* **Directions**
Can you rewrite the entries from the line containing "Where should I click to: Reply" through the last entry, swapping "Image resolution" for "Image size" and changing nothing else?
[BEGIN Excerpted records]
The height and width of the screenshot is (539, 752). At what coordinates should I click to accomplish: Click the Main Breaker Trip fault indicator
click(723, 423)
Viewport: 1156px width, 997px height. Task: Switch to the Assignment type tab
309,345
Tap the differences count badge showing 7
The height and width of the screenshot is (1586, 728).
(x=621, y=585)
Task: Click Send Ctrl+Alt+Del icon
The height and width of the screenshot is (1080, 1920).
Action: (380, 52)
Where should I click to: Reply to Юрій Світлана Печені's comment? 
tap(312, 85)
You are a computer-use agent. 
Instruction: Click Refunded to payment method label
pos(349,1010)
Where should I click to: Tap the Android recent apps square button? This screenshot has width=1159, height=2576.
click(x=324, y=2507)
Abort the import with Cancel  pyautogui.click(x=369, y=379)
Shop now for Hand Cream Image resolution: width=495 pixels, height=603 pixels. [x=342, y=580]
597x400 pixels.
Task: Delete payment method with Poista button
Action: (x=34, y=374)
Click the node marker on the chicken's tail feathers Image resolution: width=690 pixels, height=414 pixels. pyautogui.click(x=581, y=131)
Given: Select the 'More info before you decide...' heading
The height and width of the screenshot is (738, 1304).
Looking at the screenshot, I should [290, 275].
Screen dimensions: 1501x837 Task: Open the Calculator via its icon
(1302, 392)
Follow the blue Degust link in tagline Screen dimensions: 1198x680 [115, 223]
[END Excerpted records]
* **Solution to this task**
Where should I click to: Reply to Юрій Світлана Печені's comment? 
tap(312, 85)
You are a computer-use agent. 
Instruction: Click Refunded to payment method label
pos(349,1010)
Where should I click to: Tap the Android recent apps square button? This screenshot has width=1159, height=2576.
click(x=324, y=2507)
Abort the import with Cancel  pyautogui.click(x=369, y=379)
Shop now for Hand Cream Image size: width=495 pixels, height=603 pixels. [x=342, y=580]
597x400 pixels.
Task: Delete payment method with Poista button
Action: (x=34, y=374)
Click the node marker on the chicken's tail feathers Image size: width=690 pixels, height=414 pixels. pyautogui.click(x=581, y=131)
Given: Select the 'More info before you decide...' heading
The height and width of the screenshot is (738, 1304).
Looking at the screenshot, I should [290, 275].
Screen dimensions: 1501x837 Task: Open the Calculator via its icon
(1302, 392)
Follow the blue Degust link in tagline Screen dimensions: 1198x680 [115, 223]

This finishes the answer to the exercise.